Report every line of the entries that contains the word "column".
------ Supplied data ------
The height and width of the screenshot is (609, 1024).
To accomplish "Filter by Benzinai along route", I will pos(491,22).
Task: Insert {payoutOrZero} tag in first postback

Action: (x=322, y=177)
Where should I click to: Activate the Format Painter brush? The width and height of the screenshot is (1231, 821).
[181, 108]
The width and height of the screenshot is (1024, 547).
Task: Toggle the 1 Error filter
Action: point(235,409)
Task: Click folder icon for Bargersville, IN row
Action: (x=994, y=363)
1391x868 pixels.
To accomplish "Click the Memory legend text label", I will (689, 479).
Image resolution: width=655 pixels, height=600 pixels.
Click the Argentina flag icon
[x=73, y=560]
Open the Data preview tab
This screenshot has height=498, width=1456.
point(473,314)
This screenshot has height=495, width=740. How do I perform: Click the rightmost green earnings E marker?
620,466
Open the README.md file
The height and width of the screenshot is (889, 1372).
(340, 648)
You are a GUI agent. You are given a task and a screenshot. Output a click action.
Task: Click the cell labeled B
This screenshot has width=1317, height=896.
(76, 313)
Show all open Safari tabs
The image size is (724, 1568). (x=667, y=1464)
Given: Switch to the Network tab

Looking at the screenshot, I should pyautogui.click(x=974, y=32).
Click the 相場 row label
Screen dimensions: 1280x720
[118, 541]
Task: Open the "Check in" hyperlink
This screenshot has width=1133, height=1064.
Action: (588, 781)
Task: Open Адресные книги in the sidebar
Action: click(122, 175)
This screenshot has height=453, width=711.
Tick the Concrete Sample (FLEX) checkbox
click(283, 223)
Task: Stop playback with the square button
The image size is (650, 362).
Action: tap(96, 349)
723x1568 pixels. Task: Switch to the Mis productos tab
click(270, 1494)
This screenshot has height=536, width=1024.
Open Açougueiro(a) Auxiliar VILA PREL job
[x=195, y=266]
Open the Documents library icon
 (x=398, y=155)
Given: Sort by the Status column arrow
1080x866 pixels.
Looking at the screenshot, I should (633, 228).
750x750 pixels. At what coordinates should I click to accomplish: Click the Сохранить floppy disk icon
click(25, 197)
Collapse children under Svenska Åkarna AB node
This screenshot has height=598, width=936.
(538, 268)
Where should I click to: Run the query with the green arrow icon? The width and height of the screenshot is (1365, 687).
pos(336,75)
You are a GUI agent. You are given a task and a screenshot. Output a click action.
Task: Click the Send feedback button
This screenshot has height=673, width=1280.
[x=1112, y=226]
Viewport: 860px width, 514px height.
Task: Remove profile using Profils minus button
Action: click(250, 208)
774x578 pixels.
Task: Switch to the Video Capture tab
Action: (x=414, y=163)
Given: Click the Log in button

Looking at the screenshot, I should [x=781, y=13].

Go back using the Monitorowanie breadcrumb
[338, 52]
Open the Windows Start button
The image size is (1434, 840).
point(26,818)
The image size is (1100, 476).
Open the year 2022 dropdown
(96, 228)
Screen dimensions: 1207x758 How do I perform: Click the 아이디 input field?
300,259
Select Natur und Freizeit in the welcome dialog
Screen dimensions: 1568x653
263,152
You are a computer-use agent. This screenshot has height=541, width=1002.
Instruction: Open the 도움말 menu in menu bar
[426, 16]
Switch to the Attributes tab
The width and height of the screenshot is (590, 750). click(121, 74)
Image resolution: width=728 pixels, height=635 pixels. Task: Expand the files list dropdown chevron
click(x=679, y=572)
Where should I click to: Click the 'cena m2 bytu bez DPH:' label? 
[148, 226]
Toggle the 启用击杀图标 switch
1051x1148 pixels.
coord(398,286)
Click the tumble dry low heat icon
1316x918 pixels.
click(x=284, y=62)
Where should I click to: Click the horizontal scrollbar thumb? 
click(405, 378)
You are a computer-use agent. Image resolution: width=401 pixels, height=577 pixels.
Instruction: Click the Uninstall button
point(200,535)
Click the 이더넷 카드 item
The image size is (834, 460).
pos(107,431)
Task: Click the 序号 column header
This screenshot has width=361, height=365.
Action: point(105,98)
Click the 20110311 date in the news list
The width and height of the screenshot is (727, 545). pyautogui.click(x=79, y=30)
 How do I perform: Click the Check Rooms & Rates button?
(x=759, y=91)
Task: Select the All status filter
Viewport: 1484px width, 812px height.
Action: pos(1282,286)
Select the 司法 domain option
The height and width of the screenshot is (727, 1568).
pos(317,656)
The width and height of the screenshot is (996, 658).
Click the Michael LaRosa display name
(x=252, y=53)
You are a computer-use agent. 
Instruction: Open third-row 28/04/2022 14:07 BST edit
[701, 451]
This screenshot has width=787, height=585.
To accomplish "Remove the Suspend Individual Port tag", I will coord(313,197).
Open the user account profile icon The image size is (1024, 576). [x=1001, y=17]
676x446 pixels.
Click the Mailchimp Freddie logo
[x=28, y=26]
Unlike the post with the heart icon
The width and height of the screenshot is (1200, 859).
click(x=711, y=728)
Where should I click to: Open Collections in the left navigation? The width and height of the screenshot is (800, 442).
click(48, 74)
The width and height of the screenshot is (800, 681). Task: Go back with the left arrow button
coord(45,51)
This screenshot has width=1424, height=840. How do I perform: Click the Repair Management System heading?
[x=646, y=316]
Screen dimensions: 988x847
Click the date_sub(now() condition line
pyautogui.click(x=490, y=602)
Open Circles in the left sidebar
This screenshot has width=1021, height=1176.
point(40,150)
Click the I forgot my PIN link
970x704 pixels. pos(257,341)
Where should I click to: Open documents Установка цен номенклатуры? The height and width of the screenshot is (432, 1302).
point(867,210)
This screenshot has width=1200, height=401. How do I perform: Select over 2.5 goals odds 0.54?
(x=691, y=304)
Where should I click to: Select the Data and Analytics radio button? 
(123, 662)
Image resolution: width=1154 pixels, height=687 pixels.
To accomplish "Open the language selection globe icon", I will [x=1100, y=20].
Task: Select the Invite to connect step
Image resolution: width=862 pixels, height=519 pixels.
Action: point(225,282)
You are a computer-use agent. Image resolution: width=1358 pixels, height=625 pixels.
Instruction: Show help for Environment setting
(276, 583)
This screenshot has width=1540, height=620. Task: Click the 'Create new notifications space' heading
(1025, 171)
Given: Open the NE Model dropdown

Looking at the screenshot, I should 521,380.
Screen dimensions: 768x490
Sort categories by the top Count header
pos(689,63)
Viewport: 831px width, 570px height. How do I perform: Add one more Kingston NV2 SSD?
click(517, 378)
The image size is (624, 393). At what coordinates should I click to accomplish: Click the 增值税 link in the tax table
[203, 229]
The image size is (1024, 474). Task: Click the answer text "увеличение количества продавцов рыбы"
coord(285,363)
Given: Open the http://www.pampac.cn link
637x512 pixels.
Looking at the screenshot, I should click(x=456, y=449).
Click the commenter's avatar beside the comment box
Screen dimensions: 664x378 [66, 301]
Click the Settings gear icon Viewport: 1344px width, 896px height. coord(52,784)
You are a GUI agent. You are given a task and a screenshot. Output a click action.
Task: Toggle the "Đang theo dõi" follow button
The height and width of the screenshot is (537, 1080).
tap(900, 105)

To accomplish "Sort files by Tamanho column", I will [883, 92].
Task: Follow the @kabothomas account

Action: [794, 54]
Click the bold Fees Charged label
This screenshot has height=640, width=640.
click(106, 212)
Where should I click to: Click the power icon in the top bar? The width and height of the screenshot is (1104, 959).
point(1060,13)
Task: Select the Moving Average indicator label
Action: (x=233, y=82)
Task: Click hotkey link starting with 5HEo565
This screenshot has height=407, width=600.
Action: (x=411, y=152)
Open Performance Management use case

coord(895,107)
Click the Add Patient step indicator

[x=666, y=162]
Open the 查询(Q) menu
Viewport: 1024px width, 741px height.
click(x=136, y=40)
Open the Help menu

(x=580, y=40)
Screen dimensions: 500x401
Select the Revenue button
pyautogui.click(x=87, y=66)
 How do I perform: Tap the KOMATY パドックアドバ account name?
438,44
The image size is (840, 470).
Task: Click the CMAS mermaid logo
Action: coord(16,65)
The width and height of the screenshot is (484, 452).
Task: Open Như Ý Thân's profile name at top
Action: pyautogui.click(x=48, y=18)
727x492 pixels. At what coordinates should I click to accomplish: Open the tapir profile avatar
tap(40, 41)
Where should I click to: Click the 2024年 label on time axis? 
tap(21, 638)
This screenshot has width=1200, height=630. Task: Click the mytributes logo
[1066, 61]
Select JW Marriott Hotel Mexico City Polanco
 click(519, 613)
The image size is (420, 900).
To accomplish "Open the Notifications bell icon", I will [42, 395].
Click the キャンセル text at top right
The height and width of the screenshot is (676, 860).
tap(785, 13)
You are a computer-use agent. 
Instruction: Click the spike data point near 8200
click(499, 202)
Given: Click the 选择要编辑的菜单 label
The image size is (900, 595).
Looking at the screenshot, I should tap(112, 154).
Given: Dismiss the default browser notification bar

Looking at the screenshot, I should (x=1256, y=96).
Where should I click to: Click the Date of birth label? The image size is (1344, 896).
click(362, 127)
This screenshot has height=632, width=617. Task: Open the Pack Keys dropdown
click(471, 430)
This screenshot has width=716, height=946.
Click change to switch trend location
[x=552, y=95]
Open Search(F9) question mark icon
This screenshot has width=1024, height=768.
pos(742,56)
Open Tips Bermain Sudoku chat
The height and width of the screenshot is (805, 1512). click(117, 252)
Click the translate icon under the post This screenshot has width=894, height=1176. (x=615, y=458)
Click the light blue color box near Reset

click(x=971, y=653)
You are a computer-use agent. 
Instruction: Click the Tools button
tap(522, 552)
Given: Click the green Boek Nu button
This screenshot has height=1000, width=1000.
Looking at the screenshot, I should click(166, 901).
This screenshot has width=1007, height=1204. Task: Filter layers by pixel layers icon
------
Task solution:
Given: Sort by the Status column arrow
Task: Click the 序号 column header
To accomplish "Sort files by Tamanho column", I will [883, 92].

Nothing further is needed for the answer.